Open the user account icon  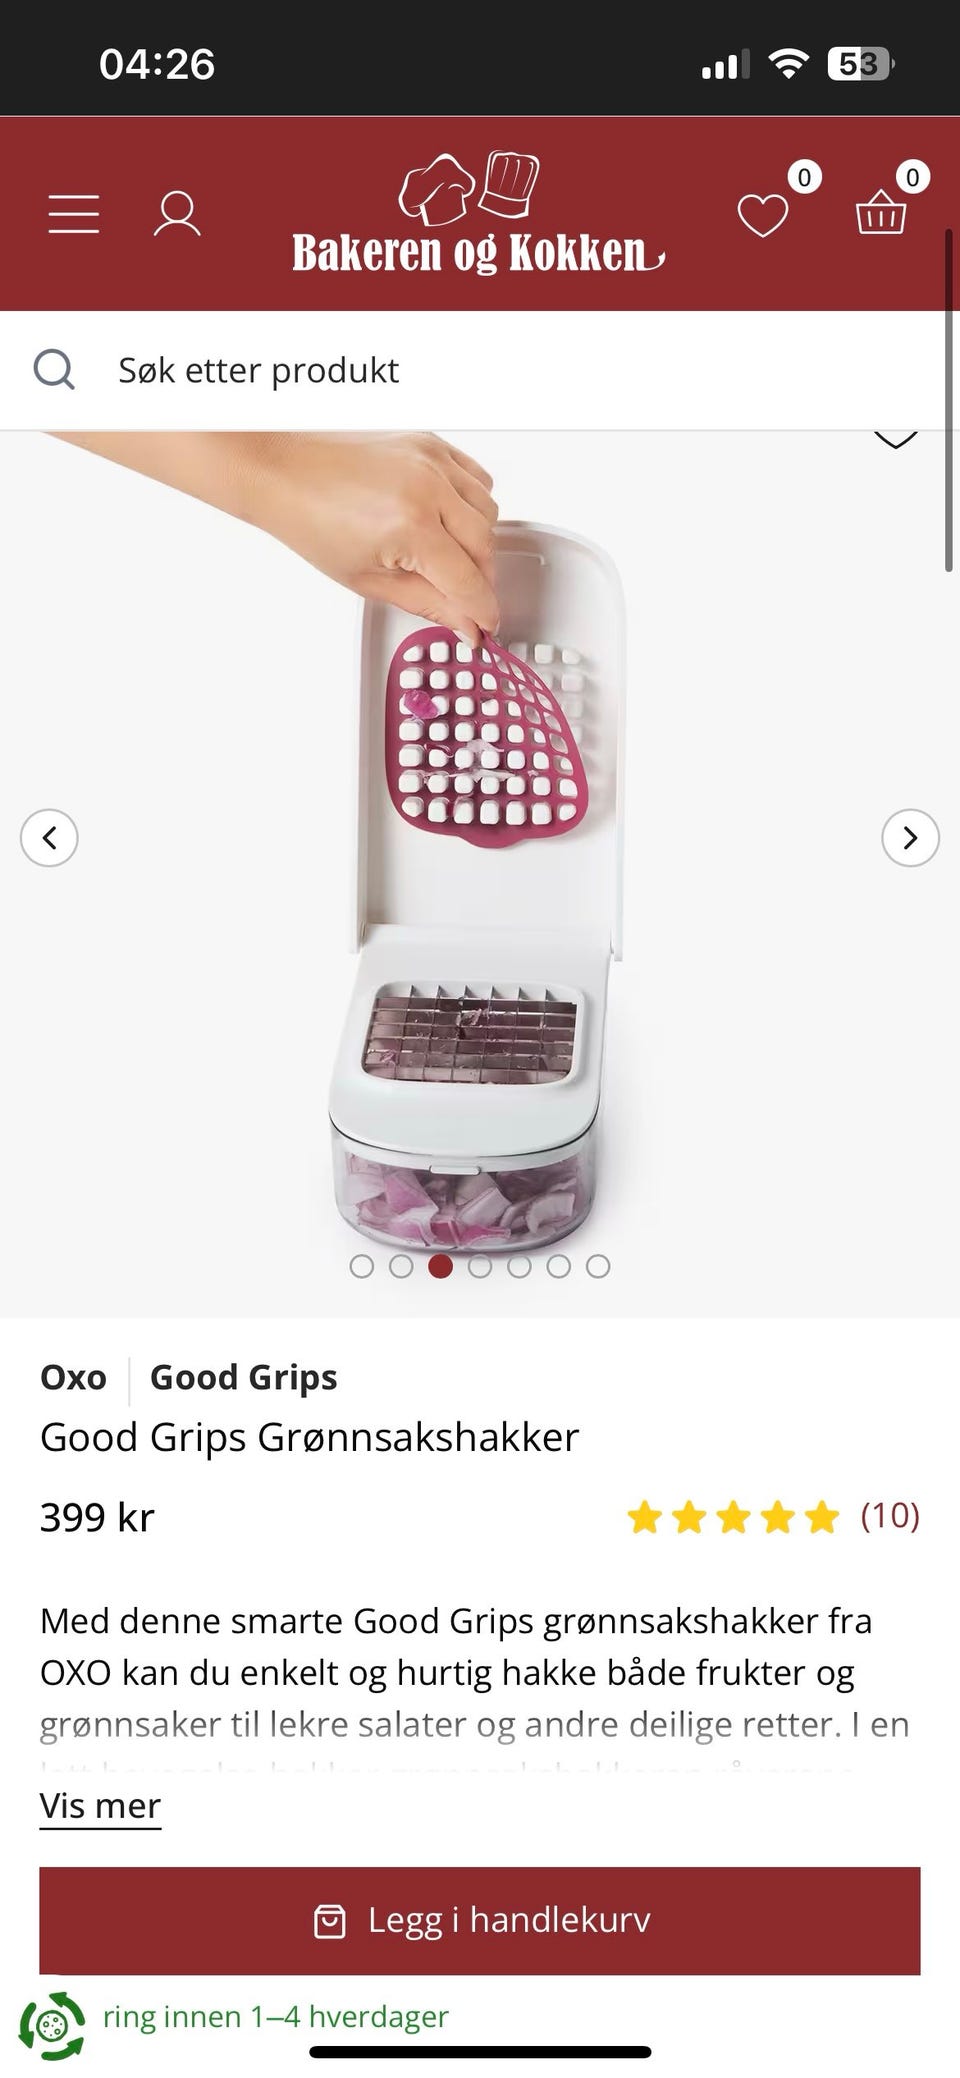177,214
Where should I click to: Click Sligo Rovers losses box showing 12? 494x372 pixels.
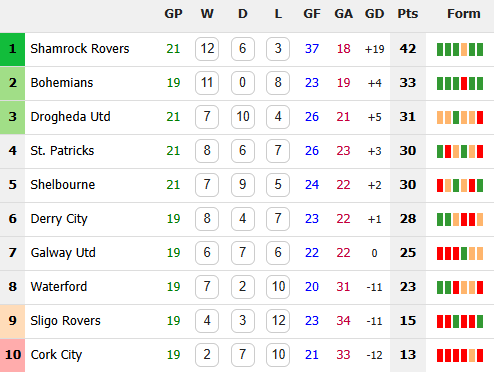pyautogui.click(x=278, y=321)
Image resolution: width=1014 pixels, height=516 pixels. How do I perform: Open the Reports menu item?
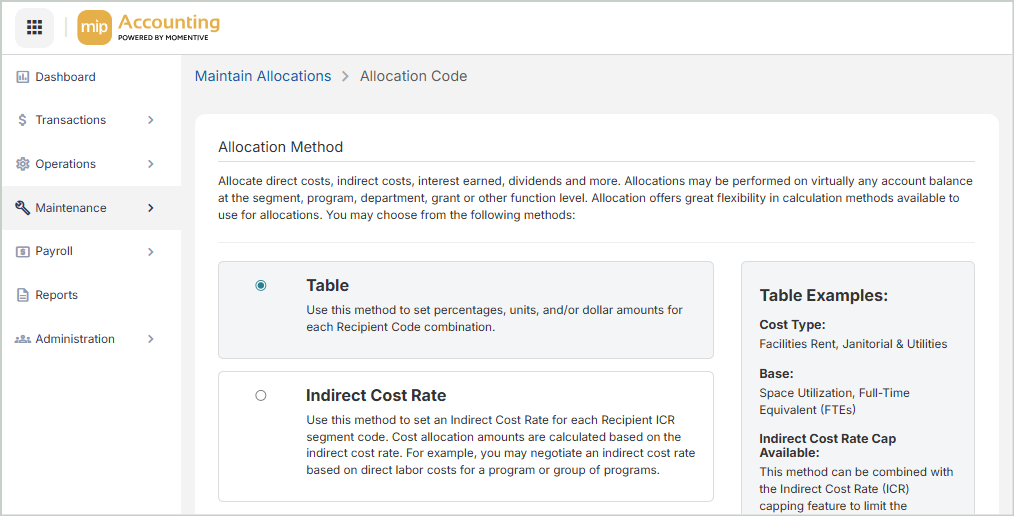tap(56, 295)
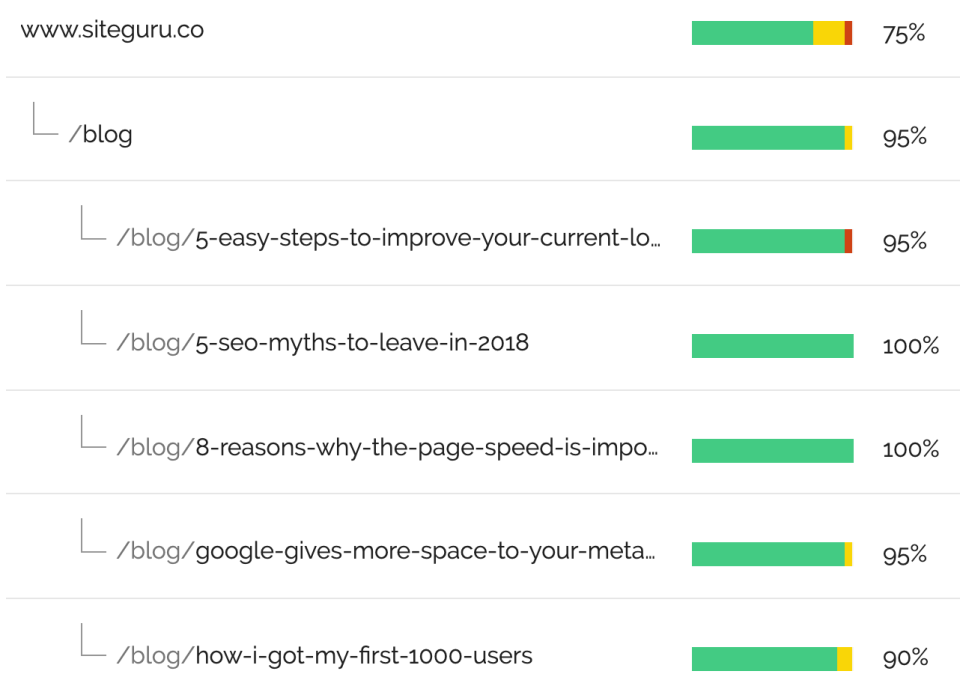Click the 75% score for the homepage
This screenshot has height=695, width=960.
coord(903,33)
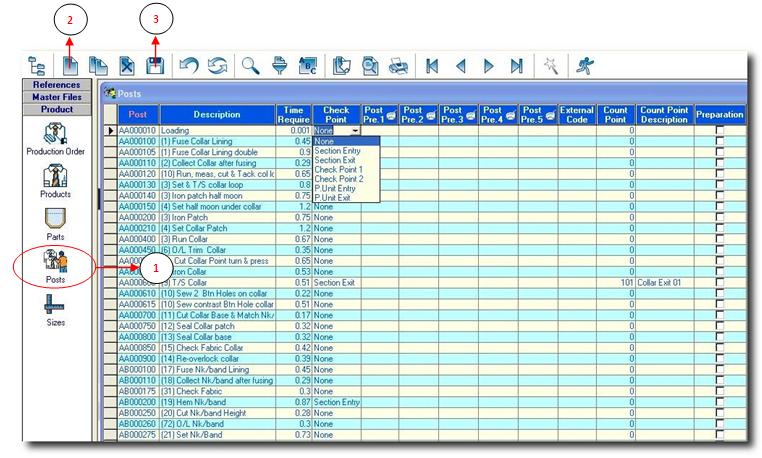Click the Save (floppy disk) toolbar icon
This screenshot has width=762, height=458.
coord(155,66)
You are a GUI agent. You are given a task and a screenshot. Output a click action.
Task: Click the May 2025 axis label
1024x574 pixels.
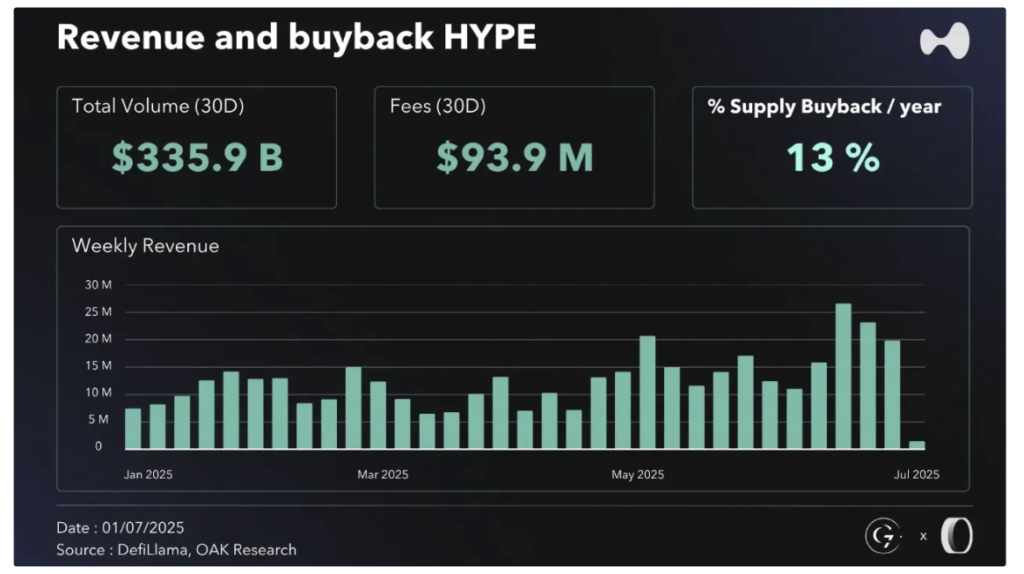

Exercise instructions: When you reach the line containing "You are a GUI" in the entries above, please retype it and each line after it through the last one, exactly, without the pictures.

Answer space:
You are a GUI agent. You are given a task and a screenshot. Output a click action.
Task: Click the May 2025 axis label
1024x574 pixels.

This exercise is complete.